## [What this task involves]
Copy out the entries below, from the line containing "The height and width of the screenshot is (428, 593)." through the line containing "Click the 終了のご挨拶 text", swapping "condition" for "rule" and keeping everything else as is. Leave the pictures out.

## [Entries shown]
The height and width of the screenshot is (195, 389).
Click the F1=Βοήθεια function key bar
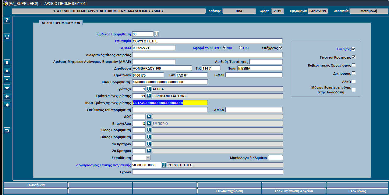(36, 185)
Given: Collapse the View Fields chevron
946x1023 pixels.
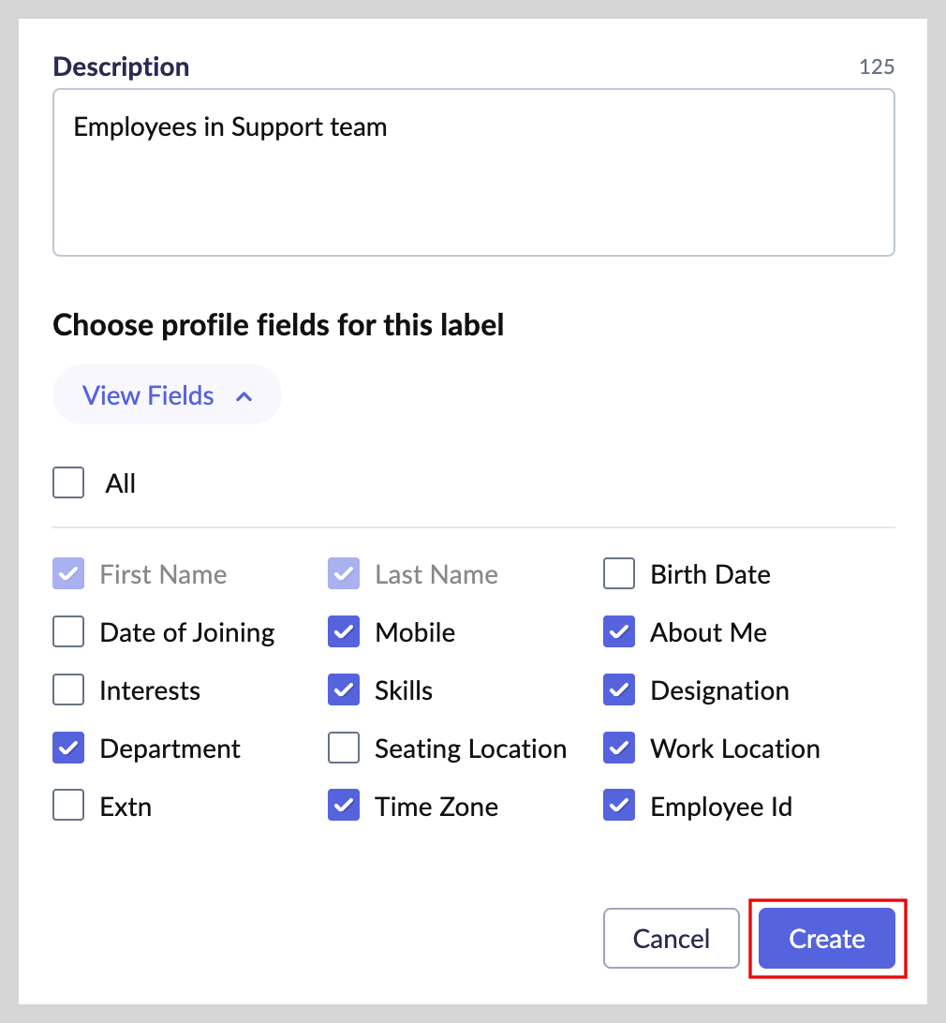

* * *

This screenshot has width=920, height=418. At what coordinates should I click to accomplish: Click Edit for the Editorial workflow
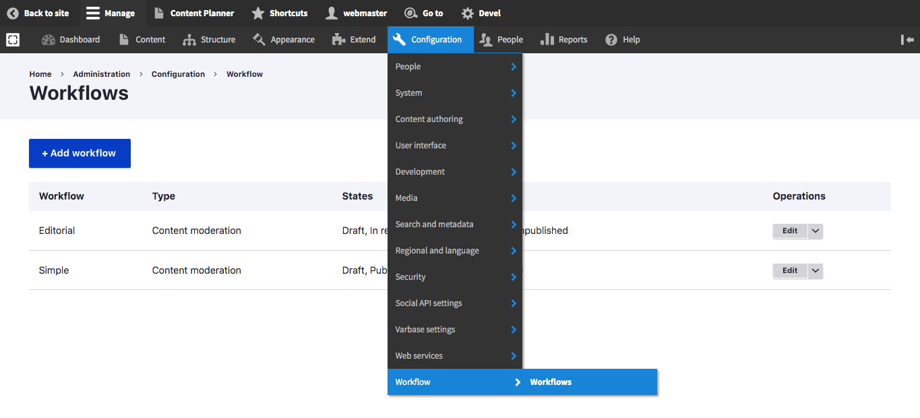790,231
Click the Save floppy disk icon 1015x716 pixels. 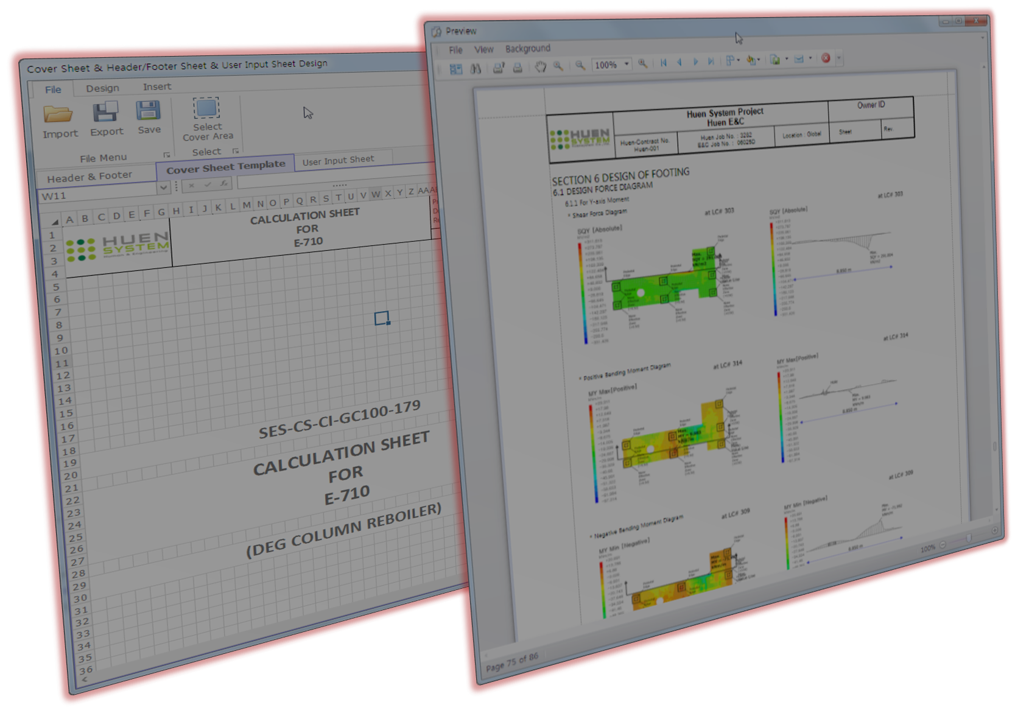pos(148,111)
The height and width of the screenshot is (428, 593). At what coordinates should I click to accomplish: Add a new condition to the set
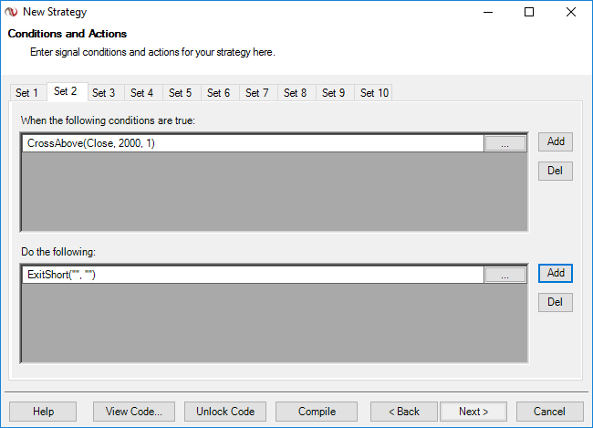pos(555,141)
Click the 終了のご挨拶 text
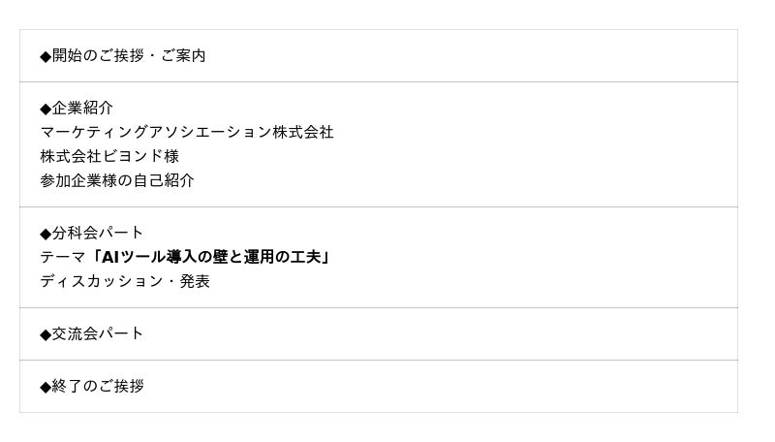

## [Result of this task]
The height and width of the screenshot is (428, 593). At what coordinates should I click to accomplish: Add a new rule to the set
pos(555,141)
Click the 終了のご挨拶 text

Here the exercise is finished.